▶ _Supplied records_
++++++++
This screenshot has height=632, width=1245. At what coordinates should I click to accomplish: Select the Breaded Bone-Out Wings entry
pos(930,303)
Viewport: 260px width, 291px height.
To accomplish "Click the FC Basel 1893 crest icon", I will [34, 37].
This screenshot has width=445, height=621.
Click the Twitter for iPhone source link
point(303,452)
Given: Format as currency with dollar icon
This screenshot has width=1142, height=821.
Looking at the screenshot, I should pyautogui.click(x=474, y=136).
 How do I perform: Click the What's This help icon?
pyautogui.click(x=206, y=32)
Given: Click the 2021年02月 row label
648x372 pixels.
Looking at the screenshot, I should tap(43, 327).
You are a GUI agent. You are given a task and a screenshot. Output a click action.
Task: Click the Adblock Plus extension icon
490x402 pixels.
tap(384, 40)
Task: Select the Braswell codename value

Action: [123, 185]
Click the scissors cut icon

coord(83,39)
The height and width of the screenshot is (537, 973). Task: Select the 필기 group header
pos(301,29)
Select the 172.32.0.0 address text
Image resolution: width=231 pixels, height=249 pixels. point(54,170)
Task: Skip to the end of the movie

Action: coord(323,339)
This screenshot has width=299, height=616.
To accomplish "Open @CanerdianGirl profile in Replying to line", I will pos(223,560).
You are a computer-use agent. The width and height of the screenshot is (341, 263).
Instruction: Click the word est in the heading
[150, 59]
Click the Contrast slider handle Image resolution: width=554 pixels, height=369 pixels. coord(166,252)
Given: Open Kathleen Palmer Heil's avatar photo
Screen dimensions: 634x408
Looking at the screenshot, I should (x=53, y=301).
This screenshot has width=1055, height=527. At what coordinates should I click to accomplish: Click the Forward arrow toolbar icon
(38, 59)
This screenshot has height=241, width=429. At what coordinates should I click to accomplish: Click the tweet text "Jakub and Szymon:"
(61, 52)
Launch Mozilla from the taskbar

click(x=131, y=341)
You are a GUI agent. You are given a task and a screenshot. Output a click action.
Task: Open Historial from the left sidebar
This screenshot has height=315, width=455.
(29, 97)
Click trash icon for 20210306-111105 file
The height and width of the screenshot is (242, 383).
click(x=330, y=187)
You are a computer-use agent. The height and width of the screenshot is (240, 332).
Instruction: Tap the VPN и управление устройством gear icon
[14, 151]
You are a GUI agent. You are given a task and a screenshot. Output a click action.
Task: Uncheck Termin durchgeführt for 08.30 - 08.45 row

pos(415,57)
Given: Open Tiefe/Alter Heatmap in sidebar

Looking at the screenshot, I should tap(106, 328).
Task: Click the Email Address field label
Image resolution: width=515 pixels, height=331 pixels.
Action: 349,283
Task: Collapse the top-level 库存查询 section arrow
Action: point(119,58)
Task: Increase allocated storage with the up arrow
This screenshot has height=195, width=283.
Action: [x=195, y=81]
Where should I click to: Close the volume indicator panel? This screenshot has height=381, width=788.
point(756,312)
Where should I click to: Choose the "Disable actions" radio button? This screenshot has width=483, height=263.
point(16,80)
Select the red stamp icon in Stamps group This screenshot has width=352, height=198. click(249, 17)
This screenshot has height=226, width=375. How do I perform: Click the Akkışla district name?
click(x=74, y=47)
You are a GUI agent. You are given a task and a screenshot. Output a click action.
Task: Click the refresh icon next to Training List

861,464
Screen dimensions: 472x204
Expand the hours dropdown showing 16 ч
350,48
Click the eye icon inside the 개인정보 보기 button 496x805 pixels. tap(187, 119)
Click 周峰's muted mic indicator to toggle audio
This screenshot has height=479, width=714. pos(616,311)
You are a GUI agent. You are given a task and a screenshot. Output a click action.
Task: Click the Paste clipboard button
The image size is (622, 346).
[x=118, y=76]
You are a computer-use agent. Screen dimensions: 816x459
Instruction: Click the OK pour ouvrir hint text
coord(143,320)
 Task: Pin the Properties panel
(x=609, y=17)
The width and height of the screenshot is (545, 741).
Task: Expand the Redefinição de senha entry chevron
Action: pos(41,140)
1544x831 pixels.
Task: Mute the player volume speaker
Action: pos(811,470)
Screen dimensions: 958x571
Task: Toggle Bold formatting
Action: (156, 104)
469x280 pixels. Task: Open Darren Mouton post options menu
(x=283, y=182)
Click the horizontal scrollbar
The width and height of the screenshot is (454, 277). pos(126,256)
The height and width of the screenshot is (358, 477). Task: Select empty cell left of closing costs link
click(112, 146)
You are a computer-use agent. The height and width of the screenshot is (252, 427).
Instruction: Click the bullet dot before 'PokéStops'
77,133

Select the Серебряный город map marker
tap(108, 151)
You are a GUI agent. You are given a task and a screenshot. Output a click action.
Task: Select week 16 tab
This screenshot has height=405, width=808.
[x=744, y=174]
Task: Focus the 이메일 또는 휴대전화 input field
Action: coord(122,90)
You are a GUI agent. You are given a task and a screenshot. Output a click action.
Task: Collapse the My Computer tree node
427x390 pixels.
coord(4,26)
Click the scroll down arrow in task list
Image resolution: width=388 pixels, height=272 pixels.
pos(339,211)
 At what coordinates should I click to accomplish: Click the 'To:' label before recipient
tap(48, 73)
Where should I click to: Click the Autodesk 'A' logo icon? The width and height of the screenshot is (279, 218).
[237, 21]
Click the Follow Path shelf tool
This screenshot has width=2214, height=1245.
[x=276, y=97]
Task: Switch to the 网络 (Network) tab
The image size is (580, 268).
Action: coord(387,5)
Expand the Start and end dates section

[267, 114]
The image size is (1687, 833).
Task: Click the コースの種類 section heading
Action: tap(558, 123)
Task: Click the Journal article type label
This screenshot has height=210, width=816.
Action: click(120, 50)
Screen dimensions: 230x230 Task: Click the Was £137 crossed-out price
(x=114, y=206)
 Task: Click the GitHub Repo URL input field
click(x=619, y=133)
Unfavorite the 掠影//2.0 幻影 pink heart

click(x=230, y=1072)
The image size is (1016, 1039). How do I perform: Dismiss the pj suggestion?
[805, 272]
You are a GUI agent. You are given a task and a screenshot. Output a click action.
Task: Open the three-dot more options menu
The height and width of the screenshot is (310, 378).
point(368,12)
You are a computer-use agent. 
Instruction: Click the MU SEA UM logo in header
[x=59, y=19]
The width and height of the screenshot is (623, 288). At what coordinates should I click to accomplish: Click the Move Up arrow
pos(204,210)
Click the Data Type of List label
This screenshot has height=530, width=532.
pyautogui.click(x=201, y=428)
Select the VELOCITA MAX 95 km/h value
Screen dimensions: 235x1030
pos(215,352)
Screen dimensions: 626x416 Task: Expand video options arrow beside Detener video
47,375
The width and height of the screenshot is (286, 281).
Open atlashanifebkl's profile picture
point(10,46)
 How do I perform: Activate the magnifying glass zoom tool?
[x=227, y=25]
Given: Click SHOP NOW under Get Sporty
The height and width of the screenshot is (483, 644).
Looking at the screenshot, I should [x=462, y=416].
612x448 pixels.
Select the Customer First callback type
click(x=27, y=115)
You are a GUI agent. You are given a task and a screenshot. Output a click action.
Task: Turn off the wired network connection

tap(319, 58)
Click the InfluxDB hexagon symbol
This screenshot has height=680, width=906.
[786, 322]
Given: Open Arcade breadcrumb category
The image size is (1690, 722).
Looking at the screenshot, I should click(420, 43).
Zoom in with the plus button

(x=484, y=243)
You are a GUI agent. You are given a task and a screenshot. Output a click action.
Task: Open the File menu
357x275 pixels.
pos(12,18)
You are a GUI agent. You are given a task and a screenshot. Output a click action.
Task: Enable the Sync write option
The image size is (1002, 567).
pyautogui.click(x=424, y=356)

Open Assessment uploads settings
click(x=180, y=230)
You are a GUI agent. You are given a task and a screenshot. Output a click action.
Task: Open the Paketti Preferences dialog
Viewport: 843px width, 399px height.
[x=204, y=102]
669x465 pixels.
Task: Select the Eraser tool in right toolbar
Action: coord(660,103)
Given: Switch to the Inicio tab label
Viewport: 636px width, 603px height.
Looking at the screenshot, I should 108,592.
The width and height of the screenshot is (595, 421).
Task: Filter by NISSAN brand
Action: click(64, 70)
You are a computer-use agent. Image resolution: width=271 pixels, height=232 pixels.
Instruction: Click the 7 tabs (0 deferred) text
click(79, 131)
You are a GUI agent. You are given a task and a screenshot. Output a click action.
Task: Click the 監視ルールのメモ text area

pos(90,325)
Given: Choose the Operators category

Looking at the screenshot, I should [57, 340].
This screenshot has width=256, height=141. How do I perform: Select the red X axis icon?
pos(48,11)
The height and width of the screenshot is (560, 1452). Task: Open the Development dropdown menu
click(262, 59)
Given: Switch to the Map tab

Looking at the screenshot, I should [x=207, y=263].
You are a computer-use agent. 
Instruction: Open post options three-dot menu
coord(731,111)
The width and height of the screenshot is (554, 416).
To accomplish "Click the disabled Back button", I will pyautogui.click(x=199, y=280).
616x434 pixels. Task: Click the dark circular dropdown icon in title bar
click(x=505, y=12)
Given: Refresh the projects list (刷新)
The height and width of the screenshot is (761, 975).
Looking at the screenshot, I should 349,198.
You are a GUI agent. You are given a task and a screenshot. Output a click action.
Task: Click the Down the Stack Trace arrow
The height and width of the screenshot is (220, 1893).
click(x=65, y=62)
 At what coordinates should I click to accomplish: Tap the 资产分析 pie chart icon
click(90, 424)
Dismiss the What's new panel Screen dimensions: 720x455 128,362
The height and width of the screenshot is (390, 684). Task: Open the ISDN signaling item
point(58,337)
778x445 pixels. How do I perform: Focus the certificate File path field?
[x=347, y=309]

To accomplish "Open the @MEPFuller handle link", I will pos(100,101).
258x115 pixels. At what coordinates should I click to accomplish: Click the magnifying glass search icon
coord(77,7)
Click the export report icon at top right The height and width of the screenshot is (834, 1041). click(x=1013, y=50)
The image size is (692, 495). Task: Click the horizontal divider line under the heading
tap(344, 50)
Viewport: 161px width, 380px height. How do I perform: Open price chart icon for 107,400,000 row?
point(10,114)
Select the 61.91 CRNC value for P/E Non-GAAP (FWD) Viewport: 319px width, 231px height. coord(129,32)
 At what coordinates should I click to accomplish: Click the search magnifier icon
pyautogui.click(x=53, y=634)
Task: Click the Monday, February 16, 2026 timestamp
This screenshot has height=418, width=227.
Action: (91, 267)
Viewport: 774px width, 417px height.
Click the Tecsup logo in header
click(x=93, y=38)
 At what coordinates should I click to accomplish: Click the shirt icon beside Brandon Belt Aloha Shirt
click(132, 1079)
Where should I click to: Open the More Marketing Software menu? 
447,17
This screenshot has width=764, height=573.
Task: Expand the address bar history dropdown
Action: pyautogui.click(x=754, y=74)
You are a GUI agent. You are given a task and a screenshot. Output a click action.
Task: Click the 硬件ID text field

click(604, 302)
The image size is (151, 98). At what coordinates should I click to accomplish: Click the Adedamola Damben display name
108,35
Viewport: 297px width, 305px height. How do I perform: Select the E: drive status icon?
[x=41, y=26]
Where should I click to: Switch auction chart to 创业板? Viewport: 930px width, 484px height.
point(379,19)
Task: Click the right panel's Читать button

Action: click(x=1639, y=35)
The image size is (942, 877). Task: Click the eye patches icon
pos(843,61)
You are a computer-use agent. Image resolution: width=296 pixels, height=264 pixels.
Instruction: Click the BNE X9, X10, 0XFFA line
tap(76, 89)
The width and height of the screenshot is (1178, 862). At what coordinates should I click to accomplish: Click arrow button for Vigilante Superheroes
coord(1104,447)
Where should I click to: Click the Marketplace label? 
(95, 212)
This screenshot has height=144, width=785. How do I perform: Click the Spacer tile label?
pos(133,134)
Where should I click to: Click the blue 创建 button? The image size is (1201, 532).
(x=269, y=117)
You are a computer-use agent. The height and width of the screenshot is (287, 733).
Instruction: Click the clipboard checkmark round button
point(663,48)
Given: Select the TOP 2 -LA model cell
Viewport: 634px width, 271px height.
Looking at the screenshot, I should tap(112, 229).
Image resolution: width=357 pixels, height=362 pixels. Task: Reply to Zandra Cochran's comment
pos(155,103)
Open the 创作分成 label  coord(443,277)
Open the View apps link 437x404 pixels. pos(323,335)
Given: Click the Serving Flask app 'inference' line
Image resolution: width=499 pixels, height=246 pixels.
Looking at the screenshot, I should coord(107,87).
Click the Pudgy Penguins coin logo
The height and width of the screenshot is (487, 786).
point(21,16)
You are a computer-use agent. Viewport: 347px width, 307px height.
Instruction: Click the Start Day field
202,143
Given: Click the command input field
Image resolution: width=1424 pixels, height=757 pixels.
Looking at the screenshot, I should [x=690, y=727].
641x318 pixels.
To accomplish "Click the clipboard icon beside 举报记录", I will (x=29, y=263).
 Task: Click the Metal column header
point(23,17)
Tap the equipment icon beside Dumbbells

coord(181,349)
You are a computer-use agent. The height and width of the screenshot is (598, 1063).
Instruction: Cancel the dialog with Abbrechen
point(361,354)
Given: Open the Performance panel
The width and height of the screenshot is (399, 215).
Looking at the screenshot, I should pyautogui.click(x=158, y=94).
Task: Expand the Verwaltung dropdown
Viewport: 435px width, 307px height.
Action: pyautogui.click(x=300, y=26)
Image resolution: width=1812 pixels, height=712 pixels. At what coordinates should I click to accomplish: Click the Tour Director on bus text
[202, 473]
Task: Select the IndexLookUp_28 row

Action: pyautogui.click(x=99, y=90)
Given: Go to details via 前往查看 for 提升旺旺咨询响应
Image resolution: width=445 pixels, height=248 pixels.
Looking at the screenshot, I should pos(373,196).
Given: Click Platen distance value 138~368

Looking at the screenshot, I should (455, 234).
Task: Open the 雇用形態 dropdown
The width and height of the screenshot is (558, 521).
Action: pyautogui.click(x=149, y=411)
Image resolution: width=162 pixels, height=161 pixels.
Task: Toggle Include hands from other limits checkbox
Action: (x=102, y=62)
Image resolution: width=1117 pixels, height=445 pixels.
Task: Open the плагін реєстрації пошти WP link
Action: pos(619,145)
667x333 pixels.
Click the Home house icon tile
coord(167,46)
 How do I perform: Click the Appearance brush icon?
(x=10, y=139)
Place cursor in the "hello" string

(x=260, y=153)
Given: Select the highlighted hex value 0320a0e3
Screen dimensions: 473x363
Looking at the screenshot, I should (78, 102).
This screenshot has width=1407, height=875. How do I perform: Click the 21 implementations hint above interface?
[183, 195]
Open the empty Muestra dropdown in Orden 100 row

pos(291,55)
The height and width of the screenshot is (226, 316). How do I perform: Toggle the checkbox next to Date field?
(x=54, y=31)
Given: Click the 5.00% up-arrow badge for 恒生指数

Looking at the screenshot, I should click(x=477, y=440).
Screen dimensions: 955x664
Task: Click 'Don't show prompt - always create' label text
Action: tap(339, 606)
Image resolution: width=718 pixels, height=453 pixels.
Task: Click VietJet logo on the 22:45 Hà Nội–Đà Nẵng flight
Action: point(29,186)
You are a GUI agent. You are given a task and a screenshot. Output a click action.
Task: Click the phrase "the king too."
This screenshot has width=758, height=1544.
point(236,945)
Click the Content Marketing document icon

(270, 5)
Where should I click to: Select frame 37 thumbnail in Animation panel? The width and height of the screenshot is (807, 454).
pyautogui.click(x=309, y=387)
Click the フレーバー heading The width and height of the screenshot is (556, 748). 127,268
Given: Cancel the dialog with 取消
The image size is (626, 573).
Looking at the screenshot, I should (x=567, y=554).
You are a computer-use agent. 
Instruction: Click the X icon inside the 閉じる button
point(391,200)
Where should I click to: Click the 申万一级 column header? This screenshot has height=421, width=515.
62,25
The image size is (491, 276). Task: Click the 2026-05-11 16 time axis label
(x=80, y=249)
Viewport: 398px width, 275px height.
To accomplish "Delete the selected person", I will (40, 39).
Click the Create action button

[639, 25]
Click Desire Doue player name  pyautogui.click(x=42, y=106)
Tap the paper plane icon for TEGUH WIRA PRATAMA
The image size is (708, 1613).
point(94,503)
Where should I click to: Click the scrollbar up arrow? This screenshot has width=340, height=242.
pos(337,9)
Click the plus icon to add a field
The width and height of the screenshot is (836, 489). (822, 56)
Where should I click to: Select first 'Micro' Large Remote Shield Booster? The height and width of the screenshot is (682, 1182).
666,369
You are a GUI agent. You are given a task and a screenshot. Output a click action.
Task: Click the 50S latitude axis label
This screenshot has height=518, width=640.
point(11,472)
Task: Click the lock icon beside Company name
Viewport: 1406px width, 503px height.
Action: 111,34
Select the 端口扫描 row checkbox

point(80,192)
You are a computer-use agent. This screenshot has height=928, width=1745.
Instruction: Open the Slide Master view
++++++++
▶ _Exercise aim_
In the listing, how many lines carry the string "handle"? Answer with a number only.

▶ _Task result_
2